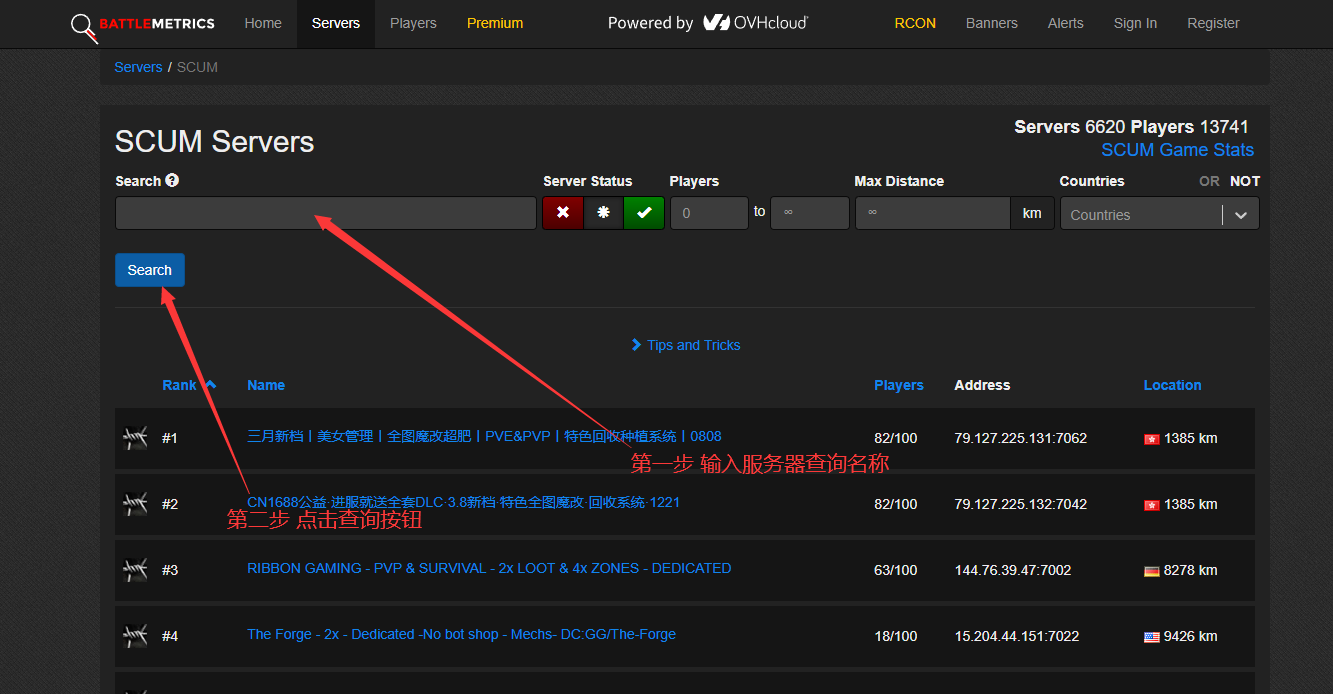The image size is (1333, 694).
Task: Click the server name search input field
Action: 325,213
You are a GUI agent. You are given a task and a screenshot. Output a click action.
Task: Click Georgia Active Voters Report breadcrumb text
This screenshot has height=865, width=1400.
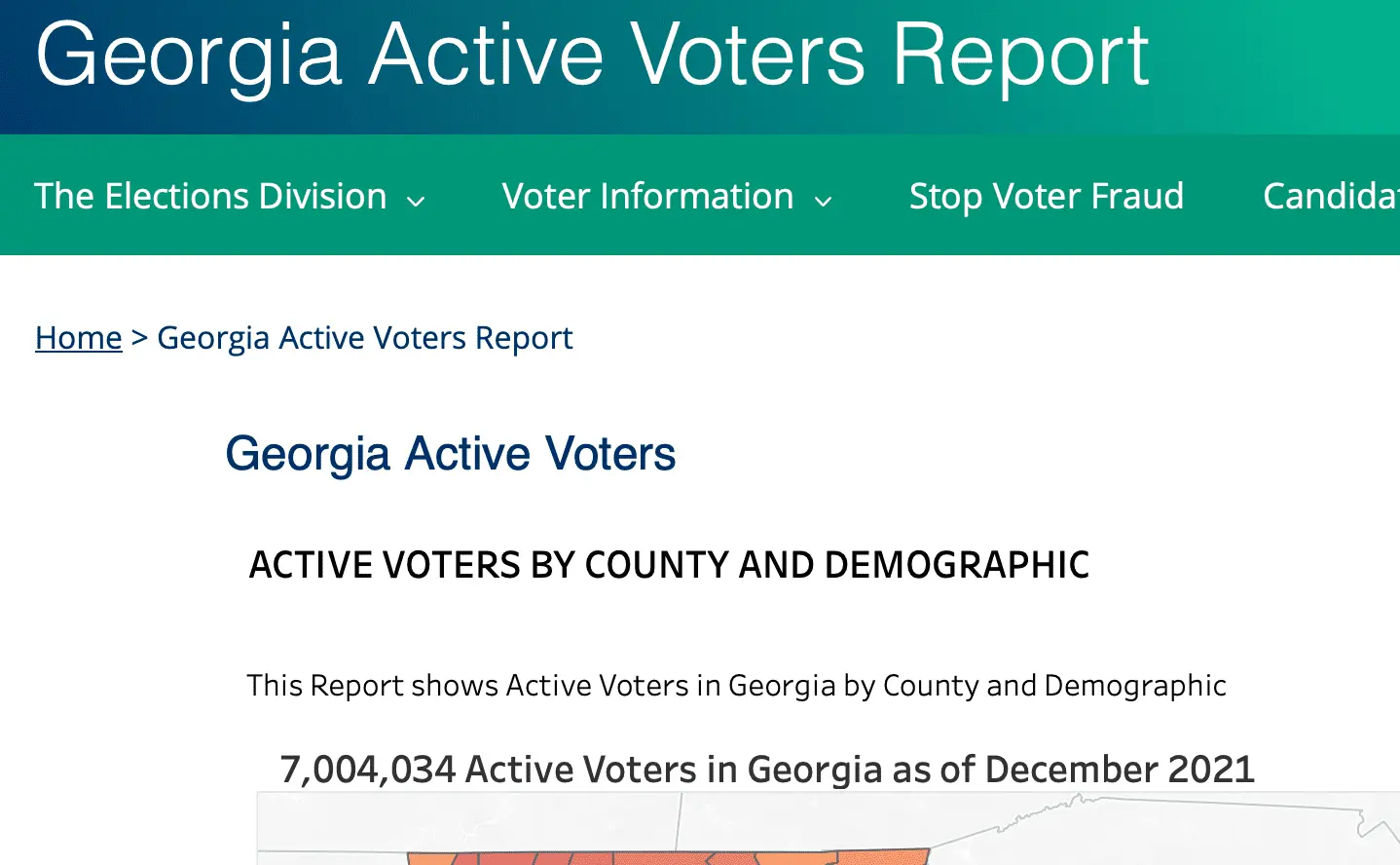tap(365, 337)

++++++++

- **Problem**
Edit the material above by swapping "breadcrumb text" for "breadcrumb link" and keeping every other part unchanged. Omit the pictures from your version.

- **Solution to the problem**
The image size is (1333, 694).
Task: Click the server name search input field
Action: 325,213
You are a GUI agent. You are given a task and a screenshot. Output a click action.
Task: Click Georgia Active Voters Report breadcrumb link
This screenshot has height=865, width=1400.
tap(365, 337)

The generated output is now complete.